To assess the feasibility of the Precursor-M methylation test as a triage marker on self-collected and hospital-collected samples amongst a hrHPV+ population in a resource limited setting.
A total of 400 women were invited to participate through flyer recruitment in Abuja, Nigeria. After randomization, 200 were asked to self-collect and deposit cervical samples at designated collection points and 200 were invited to the hospital for a hospital-collected sample (HCS). A dry flocked swab was used in both groups. DNA was isolated with the nucliSENS easyMAG, tested with the GP5+/6+-PCR-EIA. A qPCR (RNaseP) to assess the level of DNA was performed. EIA+ samples with a Cq<28 (human genomic DNA concentration >1 ng/μL) were tested with the Precursor-M methylation kit. Cut-offs for positivity were applied as described by the test manufacturer.
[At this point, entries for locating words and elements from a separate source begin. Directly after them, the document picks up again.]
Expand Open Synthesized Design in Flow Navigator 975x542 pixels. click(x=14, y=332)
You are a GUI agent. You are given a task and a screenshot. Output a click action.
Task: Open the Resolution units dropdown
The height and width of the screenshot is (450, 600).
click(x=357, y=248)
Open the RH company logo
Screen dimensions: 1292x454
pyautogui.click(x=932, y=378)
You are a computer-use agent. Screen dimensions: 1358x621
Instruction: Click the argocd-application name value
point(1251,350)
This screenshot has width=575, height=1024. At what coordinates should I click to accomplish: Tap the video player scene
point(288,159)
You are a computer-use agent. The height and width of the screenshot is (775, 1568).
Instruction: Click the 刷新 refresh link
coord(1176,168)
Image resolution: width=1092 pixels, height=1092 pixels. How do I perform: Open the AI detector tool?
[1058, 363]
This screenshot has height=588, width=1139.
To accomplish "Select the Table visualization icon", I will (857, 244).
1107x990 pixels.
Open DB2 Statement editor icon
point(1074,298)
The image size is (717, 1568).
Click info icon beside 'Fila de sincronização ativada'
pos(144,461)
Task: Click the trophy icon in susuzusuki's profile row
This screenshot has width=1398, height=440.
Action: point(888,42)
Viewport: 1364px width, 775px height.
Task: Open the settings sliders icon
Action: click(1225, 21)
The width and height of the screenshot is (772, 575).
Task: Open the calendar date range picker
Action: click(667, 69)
Samples from all 298 responding women (74.5% response) were included. The mean age of the women was 41.1 (SD 7.8, range 30–62). A total of 29 samples were found hrHPV+ by GP5+/6+; 28 (96.6%) contained enough DNA for Precursor-M testing (11 HCS, 17 self-samplers). 28.6% (8/28), including 3 HCS and 5 self-samplers, were methylation positive. Conclusions: The percentage of 28.6% methylation positive samples corresponds with previous findings (De Strooper et al, 2014). In order to assess the feasibility of methylation testing as a triage marker in the detection of high grade CIN lesions in an all-molecular screening setting, a follow-up study collecting a colposcopy directed biopsy will be performed. Results are expected by September 2015.